ドラクエよろず考察所

ドラクエに関するありとあらゆることを主観に基づいて考察しています。

食料から考察するドラクエ11世界の流通と保存技術

さて、早いものでドラクエ世界の食料考察も4回目を迎えました。今回は、「食料から考察するドラクエ11の世界の流通と保存技術」を主観的に解説していきます。なお、キャラブックの内容を一部ネタバレしておりますので、ご留意ください。

ドラクエ11の世界の物流方法を考察する

前回までの記事で考察してきたように、ドラクエ11の世界では良質の小麦が取れる地域が限られていたり、北国に南の国で取れた食べ物が売られていたりします。つまり、「食物が世界中に輸送できるほど、物流が発達している」と考察することができます。食物は、米や小麦・ジャガイモといった長期保管できるものを除き、「腐敗」というタイムリミットがあります。腐敗しやすい食物の特徴としては、以下のようなものを上げることができます。

  • 水分が多い
  • 栄養豊富(雑菌が繁殖しやすい)

つまり、生野菜・果物・乳製品・調理済みの食品・生肉・生魚、これらは腐りやすく、長期輸送に不向きです。
では、今度はドラクエ世界の輸送方法とそれぞれのメリット・デメリットを考察してみましょう。
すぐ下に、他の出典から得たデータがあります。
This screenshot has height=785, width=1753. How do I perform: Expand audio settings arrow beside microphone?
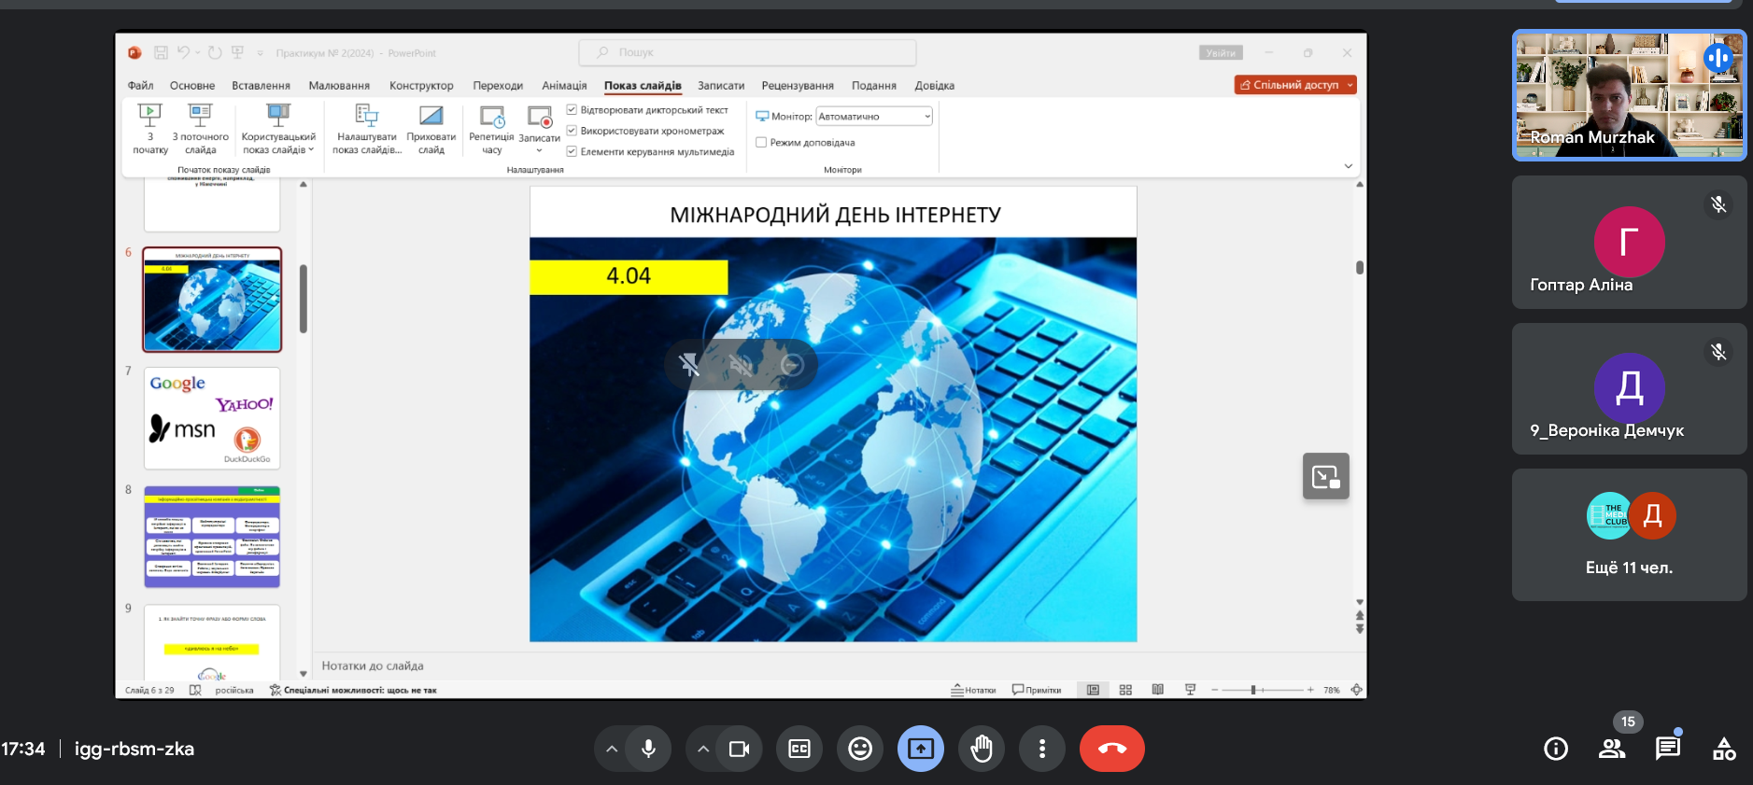coord(612,749)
  • 徒歩:どこでも運べるが、一度に運べる量が少なく輸送に時間がかかる
  • 馬・馬車:徒歩よりも早く、一度に運べる量は多いが行ける場所に限りがある
  • 船:行ける場所は限定されるが馬車以上のスピードが出て、一度に運べる量が多い。
  • ルーラ:ドラえもんのどこでもドア(便利だけど非現実的)

この中で、最も移動速度が早いのがルーラです。ルーラを使えば、生肉だろうが生魚だろうが、できたての料理だろうが一瞬で遠くまで運ぶことができるでしょう。しかし、誰もが手軽にルーラを使えて、輸送手段の主流になるような世界なら、そもそも馬車も船も発達しないし、街道の整備だってされないので、ルーラを使う輸送方法は主流ではない、と考えます。
ということで、ドラクエの世界では物資の輸送は徒歩・馬・船が主流であると考えていいと思うのです。

長期輸送に耐えられるよう食料を加工せよ

さて、輸送手段が確保できたら、次は長期輸送に耐えられるように食物を加工する方法を考えてみましょう。
冷蔵庫・冷凍庫がない世界で食物を長期保管するには、以下のような方法が考えられます。
ヒャドを使って凍らせろという意見は受けつけない

  • 水分を抜こうぜ(干物・干し肉・干し野菜にしてしまえ)
  • 塩漬けにしようぜ(ベーコンやハムだって塩漬けの一種だ!!)
  • 砂糖漬けにしようぜ(知ってた?ジャムって保存食なんだぜ)
  • 酒につけようぜ(アルコールも防腐剤だ!!)
  • クエン酸や酢酸につけようぜ!!(酢漬けとレモンマリネは長持ちするぜ)
  • 生きたまま運べよ!!(肉の保管方法はこれが一番)
  • 脂で覆ってしまえ(ペミカンって非常食です)

なお、以前戦国時代の食料の作り方を再現した方の話によると、戦国時代の作り方そのままで料理を作ったところ、「塩辛くて食べられなかった」と言っておられました。個人的に文献をあさったところ、保存食の梅干しは、今では塩分濃度15%~20%で作られます。減塩梅干しの場合は10%以下というものもあるでしょう。一方、冷蔵庫が普及していなかった明治時代の梅干しのレシピでは、塩分濃度30%で作るように指示されています。つまり、これだけ塩分濃度が高くないと長期保存がきかないんです。
ジャムも、今では果物に対し砂糖が1:0.5~1ですが、明治時代のレシピは1:2です。果物の2倍、砂糖をいれないと常温保存ができないんですね。ですから、ドラクエ11の世界では、保存食は恐ろしく甘い・しょっぱい・すっぱかったかもしれません。

戦争の時は家畜もつれて行こう

さて、ドラクエの世界ではものではなく人が大量に移動することもあります。その一例が魔物討伐とか戦争でしょう。将軍がいるくらいですから、数千人単位の軍事行動があってもおかしくありません。こんな時、食べ物をどうするか。以下のような方法が考えられます。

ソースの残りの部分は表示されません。